Even after the 2nd coat of joint compound, each coat is so thin that the tape is still visible. I cannot stress enough that scraping off the excess mud after each coat is the most important step. Lather on, scrape and scrape and scrape off. And all the joint compound scraped off can be thrown back into the bucket and used for the next seam.
I’m not sure if I had to, but I went ahead and taped the seam between the drywall and cement board along the shower walls. I haven’t fully made up my mind about how tall the tile in the shower will go. I’ve seen some examples where they tile clear up to the ceiling:
and some other examples where they leave anywhere from 12 to 24 inches of drywall to be painted:
I’m leaning toward leaving drywall to be painted. There’s going to be plenty of white, so leaving that much wall space will bring the paint color onto all 4 walls.
I also like how in this shower, they part wrapped the window opening with tile, and then above the shower head height, they wrapped the upper portion of the window to look like the rest of the home’s trim. I’m thinking this is how I will wrap the window, except using the style of trim that matches my house.
Now onto the second half of the title. As the photo below shows, the ceiling in the bathroom
is white was white. The ceiling’s plaster is in really good shape, so I only wanted to patch the cracks and few small holes. But first I used a 3″ putty knife to scrape off the areas of chipping or peeling paint. And that’s where “areas” turned into a larger and larger section of peeling paint. Not just a small area either, a huge area. And it wasn’t just a few layers of paint, I’m talking like every layer of paint in the history of the house. It must have been nearly a 1/16 of an inch thick. Back to a really early layer of most likely oil base paint, possibly the original plaster coat.
It just kept scraping off, I never got to a point where I felt comfortable leaving it.
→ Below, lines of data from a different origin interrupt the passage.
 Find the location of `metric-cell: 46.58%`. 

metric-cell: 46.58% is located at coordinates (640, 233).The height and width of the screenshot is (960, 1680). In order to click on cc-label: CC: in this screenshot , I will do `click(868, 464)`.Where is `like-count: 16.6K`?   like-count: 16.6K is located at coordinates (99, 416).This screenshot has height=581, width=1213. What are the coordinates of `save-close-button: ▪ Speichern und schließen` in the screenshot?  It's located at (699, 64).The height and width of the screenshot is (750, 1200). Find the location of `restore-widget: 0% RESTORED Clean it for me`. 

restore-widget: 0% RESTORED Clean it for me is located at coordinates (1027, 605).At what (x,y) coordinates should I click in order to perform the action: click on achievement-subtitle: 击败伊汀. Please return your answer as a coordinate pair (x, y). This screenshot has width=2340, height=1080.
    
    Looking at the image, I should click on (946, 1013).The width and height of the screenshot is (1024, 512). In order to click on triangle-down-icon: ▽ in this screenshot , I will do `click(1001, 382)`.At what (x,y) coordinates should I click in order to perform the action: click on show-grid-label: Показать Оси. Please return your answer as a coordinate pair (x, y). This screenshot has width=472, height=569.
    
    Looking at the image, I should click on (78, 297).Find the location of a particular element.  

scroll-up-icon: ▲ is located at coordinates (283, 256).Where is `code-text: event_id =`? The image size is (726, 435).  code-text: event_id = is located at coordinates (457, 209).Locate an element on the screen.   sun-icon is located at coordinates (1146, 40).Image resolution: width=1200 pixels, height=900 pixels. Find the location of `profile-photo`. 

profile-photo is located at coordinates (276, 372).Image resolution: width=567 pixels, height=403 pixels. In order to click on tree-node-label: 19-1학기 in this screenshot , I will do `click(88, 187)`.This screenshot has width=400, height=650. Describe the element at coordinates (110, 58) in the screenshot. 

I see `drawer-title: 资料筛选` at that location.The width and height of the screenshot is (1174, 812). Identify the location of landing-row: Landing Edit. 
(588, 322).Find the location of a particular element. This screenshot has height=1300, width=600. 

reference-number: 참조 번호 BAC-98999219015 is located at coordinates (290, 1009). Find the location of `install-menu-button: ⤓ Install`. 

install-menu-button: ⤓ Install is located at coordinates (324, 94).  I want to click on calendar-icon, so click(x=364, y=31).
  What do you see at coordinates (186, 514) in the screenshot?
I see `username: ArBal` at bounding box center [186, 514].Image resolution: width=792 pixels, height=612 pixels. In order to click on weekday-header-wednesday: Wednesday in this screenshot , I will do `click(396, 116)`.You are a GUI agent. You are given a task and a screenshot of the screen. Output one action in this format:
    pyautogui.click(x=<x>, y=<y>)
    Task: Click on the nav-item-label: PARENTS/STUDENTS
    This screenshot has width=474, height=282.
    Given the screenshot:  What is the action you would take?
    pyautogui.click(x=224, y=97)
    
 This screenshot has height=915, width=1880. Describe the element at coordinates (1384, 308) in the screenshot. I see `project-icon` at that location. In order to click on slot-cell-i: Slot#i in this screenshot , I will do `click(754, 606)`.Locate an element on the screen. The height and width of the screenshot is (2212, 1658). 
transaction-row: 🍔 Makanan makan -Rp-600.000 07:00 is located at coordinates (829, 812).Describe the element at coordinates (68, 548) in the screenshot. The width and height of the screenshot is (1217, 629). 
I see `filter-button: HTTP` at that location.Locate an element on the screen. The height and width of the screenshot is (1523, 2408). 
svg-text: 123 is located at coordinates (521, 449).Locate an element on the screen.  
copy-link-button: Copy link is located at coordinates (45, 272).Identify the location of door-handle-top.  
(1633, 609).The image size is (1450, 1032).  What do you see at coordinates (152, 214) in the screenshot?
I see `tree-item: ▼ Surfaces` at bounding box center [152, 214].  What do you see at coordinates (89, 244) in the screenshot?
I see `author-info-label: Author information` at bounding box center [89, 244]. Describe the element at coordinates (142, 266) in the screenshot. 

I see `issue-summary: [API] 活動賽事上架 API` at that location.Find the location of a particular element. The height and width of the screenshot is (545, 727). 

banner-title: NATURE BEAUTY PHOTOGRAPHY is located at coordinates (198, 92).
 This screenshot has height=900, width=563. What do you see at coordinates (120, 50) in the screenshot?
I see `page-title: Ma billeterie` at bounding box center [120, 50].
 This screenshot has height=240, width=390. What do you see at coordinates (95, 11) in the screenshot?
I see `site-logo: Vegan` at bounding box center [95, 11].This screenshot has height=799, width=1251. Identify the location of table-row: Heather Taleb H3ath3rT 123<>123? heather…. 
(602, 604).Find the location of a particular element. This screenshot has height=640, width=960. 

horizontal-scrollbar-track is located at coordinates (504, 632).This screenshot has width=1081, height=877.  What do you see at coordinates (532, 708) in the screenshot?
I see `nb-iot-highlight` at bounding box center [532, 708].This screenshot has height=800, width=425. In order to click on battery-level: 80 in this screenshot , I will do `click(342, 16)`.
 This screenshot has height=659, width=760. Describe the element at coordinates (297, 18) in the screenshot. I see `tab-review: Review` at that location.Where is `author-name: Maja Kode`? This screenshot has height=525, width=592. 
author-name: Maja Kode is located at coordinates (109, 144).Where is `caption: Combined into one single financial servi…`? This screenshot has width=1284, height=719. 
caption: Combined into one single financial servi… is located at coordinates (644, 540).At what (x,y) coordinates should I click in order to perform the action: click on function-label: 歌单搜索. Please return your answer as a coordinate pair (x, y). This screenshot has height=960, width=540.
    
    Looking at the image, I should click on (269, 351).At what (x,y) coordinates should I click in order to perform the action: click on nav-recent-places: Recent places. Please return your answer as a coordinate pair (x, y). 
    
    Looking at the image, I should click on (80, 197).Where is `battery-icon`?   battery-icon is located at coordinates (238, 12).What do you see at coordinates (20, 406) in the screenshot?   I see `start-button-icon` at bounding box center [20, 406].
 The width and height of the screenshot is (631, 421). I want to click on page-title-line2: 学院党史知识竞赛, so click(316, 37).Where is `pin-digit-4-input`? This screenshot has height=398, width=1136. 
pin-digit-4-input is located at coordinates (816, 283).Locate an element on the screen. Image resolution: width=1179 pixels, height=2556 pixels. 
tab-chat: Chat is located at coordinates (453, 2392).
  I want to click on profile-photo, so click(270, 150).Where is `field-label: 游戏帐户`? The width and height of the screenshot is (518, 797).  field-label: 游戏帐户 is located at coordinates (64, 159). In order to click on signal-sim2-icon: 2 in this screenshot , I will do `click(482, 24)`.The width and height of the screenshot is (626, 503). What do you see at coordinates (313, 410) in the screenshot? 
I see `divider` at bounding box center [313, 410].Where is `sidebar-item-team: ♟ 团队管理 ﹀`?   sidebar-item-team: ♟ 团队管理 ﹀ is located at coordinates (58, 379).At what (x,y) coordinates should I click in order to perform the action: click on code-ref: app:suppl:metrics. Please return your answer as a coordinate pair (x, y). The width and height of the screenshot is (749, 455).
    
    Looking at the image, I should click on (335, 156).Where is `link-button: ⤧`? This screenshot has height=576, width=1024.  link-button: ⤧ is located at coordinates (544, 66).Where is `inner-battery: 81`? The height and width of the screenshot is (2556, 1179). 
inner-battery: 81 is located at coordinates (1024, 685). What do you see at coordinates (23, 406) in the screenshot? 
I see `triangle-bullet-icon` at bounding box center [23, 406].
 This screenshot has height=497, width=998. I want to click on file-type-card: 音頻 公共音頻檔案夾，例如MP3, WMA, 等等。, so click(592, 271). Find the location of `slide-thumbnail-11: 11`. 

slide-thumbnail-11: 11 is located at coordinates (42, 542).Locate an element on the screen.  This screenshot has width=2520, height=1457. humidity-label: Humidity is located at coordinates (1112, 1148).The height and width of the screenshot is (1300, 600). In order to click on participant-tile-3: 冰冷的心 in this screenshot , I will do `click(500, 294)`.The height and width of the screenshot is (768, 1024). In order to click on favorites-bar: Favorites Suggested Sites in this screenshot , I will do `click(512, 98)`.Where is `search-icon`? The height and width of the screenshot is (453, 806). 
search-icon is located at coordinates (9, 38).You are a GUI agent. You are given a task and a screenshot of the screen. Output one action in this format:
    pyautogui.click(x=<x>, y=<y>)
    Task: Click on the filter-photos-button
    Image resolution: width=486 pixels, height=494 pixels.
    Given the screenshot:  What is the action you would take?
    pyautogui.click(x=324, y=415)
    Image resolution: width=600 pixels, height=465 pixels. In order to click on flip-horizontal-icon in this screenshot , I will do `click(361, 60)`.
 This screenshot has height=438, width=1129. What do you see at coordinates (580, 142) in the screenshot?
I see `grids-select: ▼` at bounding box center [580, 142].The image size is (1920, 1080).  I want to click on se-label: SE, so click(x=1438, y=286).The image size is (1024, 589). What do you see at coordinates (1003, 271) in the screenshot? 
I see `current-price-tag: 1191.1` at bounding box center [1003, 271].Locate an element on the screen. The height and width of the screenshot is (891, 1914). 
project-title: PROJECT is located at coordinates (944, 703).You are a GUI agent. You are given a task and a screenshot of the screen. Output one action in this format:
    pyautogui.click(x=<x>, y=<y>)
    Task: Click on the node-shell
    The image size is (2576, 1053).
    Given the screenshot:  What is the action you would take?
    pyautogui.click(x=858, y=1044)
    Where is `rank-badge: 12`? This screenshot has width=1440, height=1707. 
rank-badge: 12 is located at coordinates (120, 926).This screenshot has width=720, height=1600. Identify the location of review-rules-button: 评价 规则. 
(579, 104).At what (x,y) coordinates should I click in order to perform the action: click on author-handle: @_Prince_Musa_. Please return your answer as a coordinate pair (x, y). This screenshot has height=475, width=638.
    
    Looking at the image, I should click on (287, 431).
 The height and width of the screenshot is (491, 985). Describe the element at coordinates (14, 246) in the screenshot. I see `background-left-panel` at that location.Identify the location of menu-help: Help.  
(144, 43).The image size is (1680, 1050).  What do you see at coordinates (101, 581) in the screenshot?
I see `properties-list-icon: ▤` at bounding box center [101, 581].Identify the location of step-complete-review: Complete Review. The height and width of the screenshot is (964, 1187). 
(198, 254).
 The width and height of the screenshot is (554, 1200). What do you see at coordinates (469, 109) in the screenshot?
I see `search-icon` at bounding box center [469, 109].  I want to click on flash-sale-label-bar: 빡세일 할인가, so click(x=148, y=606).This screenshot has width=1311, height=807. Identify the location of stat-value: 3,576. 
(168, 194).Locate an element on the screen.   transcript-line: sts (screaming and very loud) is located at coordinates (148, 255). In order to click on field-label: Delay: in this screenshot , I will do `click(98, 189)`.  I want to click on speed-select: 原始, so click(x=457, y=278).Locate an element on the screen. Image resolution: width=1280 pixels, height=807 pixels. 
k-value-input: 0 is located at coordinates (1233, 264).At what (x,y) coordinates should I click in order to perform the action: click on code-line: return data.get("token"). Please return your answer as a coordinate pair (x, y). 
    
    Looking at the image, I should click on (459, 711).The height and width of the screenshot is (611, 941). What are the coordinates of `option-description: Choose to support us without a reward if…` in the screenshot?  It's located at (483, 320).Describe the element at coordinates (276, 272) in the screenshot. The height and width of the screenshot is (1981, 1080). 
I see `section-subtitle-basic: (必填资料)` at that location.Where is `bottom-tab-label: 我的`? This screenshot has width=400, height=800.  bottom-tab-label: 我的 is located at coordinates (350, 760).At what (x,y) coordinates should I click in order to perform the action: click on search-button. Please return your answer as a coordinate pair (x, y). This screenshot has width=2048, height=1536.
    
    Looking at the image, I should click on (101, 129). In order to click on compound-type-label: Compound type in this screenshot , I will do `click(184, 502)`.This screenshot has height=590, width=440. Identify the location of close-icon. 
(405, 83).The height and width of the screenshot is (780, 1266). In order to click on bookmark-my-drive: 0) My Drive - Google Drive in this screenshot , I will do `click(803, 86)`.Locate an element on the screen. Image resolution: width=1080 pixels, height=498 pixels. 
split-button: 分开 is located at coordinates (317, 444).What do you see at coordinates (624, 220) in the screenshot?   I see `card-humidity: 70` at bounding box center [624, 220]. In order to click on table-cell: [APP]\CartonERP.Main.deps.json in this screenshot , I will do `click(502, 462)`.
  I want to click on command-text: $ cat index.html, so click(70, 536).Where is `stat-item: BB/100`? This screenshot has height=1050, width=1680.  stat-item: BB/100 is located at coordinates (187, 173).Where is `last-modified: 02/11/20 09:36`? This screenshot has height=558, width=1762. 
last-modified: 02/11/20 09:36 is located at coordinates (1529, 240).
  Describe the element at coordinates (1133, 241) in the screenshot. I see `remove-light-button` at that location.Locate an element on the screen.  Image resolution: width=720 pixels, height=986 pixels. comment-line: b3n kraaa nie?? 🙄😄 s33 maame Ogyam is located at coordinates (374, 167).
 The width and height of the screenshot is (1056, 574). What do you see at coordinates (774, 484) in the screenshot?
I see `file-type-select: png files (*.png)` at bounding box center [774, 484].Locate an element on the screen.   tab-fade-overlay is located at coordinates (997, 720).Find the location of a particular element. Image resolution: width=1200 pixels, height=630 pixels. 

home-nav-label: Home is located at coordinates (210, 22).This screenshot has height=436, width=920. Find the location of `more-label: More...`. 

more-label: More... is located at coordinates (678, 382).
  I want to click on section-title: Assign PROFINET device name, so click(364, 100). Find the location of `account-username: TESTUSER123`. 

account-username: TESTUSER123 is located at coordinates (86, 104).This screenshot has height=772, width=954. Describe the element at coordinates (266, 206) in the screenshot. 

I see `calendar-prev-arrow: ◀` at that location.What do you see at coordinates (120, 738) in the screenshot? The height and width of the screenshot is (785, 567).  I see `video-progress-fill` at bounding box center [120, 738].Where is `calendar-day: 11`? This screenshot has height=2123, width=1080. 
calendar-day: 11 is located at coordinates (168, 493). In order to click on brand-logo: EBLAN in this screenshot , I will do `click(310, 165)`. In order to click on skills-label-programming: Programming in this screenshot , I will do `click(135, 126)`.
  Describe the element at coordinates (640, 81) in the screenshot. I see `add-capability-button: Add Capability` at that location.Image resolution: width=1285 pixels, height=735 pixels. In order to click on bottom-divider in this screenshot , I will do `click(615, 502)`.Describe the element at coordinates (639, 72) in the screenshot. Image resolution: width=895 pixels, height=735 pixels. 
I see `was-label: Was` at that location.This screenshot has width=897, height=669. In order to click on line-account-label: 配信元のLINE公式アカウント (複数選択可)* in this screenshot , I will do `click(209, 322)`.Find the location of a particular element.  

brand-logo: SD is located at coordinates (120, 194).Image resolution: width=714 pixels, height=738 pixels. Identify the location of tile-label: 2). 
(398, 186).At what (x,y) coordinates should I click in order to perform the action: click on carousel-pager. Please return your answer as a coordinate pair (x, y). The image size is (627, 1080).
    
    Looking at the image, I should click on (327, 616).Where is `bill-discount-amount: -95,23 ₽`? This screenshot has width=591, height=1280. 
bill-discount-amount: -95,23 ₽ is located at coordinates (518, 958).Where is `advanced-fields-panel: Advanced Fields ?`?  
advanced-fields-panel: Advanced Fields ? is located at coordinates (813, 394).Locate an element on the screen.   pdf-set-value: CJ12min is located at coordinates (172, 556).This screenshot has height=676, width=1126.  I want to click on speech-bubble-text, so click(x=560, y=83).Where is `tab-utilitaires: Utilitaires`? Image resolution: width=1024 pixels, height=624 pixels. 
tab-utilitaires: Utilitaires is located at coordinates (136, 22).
An hour later, the entire ceiling was scraped. So that’s how the ceiling turned yellow.
But the good news is that I got all of the paint scraped off. Better now than down the road when steam from the shower might have caused it to peel or pieces to fall off. And although I did fill all of the cracks, I wasn’t all that particular. If the ceiling looks just a bit crackly and old, that’s fine. After all, every room should have something that helps show the age of the house. It will give it character. After just a light sanding on the ceiling and all the walls, the bathroom is ready to be primed.